Homework 1 in STAT400: Computational Statistics @ CSU
The diamonds data set is part of the ggplot2
package.
You can access it via the following code
# you might need to install the ggplot2 package first
# install.packages("ggplot2")
# load the ggplot2 library
library(ggplot2)
data(diamonds)
head(diamonds)
# ---------------------------------------------
# use help to get more information on the data
help(diamonds)
This week, we are going to investigate the diamonds
data
set a bit. In particular, we are interested in the data quality.
Write a short report describing problems with the diamonds data. The
report is supposed to be written entirely in R
, i.e. you
should be able to copy and paste your report into R
and run
it to get the results (and this is what we will do for the grading).
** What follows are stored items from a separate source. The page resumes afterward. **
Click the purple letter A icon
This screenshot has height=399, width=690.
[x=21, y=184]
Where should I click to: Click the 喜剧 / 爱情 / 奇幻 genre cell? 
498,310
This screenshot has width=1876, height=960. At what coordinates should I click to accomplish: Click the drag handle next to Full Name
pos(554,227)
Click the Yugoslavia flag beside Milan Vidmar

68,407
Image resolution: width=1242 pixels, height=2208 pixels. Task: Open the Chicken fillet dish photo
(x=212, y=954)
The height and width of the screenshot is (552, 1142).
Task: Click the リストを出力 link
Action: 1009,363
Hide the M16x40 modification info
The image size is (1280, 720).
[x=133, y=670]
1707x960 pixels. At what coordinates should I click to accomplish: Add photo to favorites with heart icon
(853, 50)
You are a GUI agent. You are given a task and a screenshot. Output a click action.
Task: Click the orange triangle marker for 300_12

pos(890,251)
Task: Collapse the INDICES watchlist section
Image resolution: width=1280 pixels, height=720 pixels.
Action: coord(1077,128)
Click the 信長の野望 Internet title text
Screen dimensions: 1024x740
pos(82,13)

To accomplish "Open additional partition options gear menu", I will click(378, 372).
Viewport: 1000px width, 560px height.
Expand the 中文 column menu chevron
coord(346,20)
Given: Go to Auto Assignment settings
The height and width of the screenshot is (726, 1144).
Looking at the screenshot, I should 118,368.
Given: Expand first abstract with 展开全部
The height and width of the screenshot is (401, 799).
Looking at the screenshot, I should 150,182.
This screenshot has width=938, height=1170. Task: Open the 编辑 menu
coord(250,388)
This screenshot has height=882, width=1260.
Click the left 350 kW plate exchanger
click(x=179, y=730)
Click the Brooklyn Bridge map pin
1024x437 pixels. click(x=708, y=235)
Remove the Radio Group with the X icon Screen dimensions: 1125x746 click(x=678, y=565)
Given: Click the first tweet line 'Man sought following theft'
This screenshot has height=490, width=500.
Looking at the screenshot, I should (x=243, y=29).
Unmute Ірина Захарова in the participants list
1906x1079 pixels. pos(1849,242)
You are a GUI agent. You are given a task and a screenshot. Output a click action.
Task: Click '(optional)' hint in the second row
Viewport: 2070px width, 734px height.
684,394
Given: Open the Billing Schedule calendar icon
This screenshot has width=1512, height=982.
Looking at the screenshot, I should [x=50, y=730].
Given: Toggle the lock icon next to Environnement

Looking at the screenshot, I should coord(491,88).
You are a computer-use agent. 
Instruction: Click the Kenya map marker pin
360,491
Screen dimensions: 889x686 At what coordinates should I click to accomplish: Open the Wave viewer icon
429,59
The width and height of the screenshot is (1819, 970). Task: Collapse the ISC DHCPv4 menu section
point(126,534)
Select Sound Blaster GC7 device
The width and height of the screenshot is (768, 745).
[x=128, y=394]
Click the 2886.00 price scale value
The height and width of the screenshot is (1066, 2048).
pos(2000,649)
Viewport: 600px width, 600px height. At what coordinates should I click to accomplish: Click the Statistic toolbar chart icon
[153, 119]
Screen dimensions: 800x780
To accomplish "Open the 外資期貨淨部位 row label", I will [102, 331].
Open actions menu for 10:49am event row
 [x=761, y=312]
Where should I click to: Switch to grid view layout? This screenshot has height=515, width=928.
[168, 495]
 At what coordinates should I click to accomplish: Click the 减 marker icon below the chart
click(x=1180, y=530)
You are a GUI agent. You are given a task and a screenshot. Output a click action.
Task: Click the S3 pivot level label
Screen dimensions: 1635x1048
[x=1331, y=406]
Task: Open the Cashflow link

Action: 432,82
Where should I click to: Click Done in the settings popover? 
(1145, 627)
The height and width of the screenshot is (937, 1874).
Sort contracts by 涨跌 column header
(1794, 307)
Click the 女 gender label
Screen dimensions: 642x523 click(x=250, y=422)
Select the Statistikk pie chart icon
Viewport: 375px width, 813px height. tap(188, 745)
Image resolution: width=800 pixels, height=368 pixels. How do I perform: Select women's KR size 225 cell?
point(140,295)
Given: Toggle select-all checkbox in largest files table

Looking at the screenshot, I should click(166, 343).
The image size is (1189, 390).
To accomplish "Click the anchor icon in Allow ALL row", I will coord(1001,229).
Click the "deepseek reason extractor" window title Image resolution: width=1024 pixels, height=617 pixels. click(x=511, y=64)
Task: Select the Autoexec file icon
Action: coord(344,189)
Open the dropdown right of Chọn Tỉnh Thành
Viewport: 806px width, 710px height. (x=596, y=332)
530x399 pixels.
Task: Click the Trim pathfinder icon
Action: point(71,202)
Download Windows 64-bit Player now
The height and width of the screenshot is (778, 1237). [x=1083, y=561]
Use the skills you have learned in class to find interesting subsets and graphics which reveal problems with the data. To find problems you will need to use your common sense, and your knowledge of the data. Start by looking for unusual diamonds on each variable individually, and then on combinations of the variables. You might want to create new variables.
Create graphical summaries of the data using what we’ve learned in
class and ggplot2
and describe your findings.
Turn in in a pdf of your analysis to canvas. For this first assignment you can paste plots into a word/google docs document and add you commentary (if you have already had experience, please feel free to use Rmarkdown or LaTeX instead). Your script on the server will also be used in grading, so be sure they are identical.
Be sure to share your server project with the instructor and grader:
Open your hw-1 project on liberator.stat.colostate.edu
Click the drop down on the project (top right side) > Share Project…
Click the drop down and add “stat400instructors” to your project.
This is how you receive points for reproducibility on your homework!